■ PROBLEM STATEMENT
Below are records; reproduce exactly the lines from the one that has "Click the Taho panel button" through the one that has "The image size is (1366, 738).", ends included, and nothing more.

#### EXCERPTED DATA ####

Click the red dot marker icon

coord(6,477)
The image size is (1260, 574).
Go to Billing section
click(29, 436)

####
#### EXCERPTED DATA ####

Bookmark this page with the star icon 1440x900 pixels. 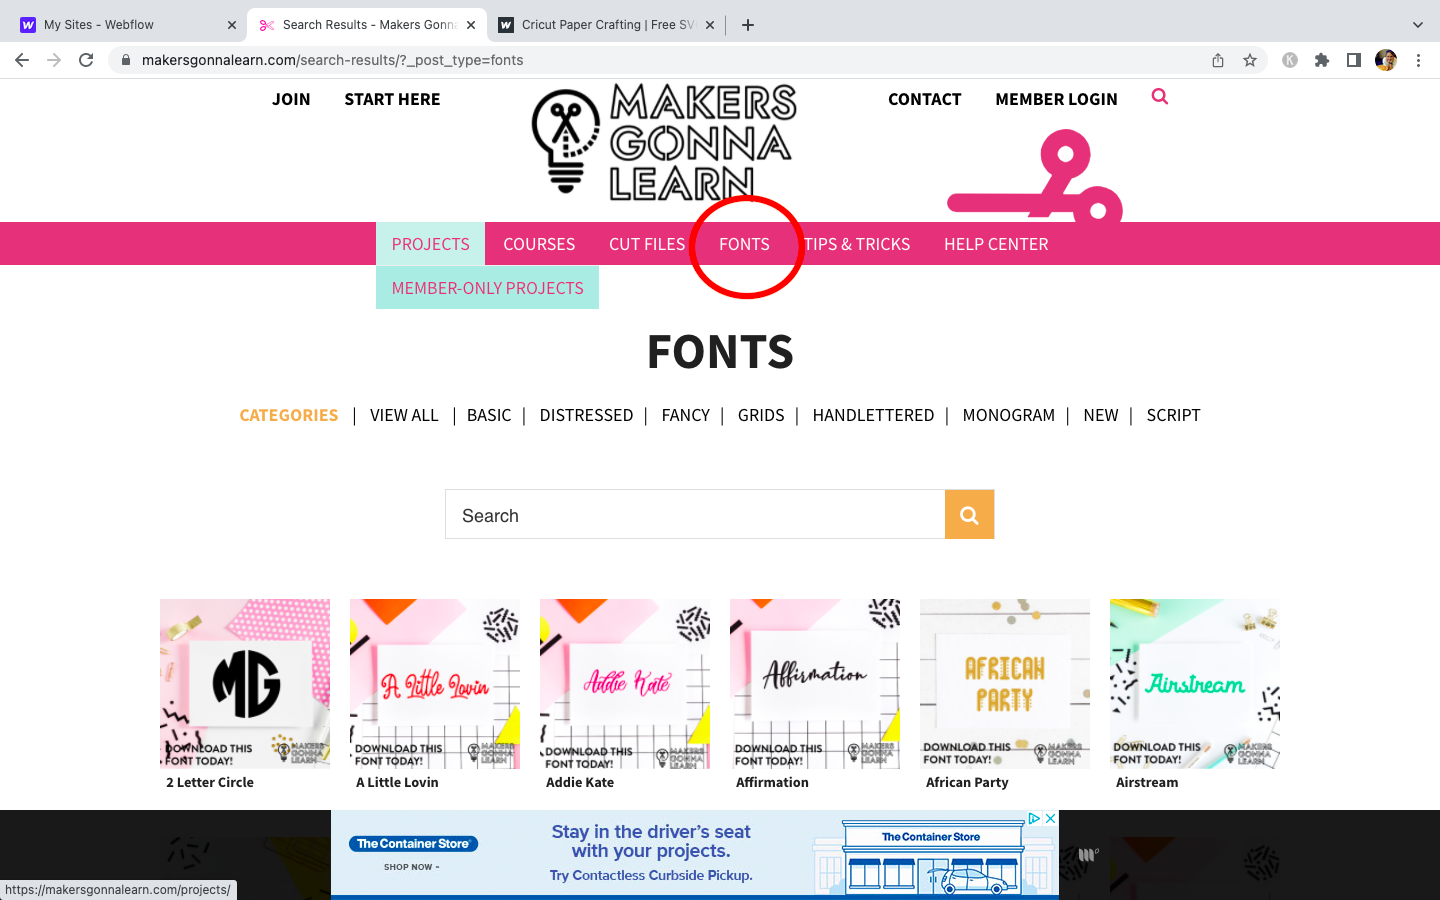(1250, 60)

####
#### EXCERPTED DATA ####

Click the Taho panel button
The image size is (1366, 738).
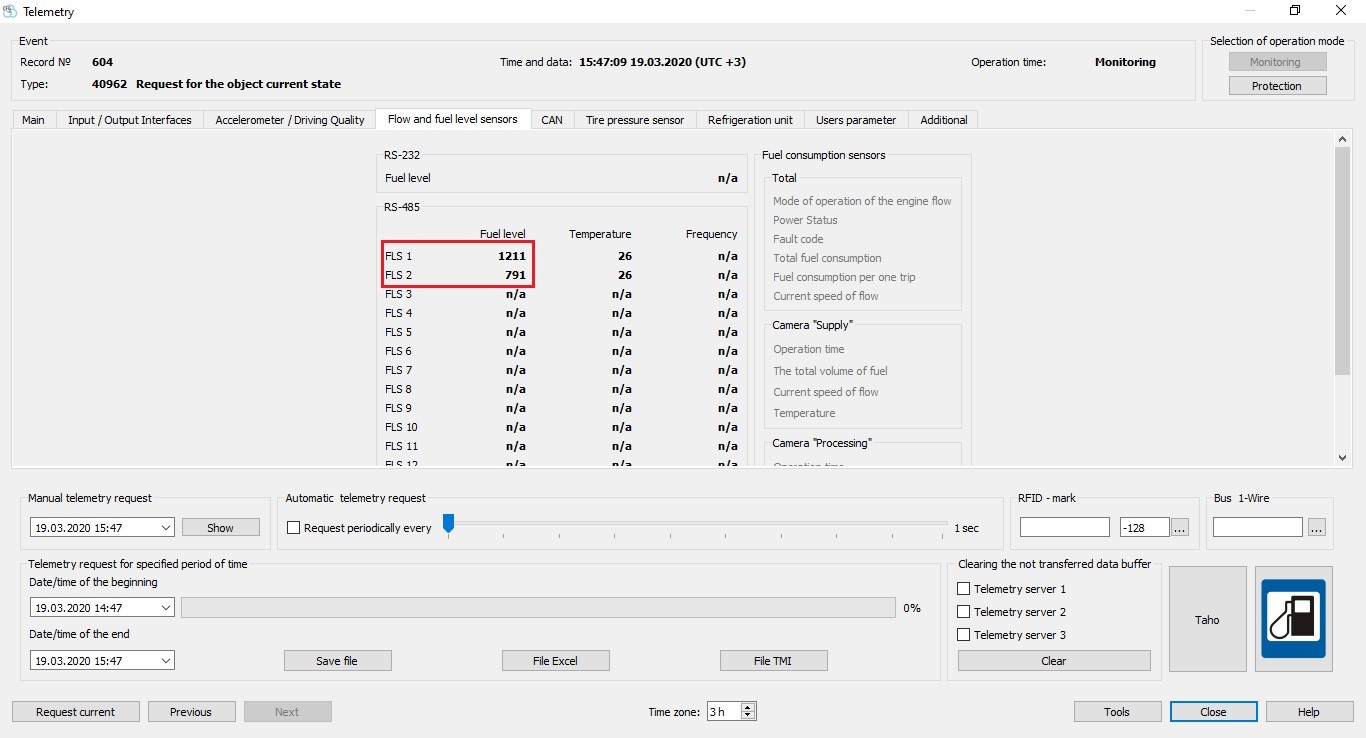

####

■ EXERCISE OUTPUT
Click the Taho panel button
The image size is (1366, 738).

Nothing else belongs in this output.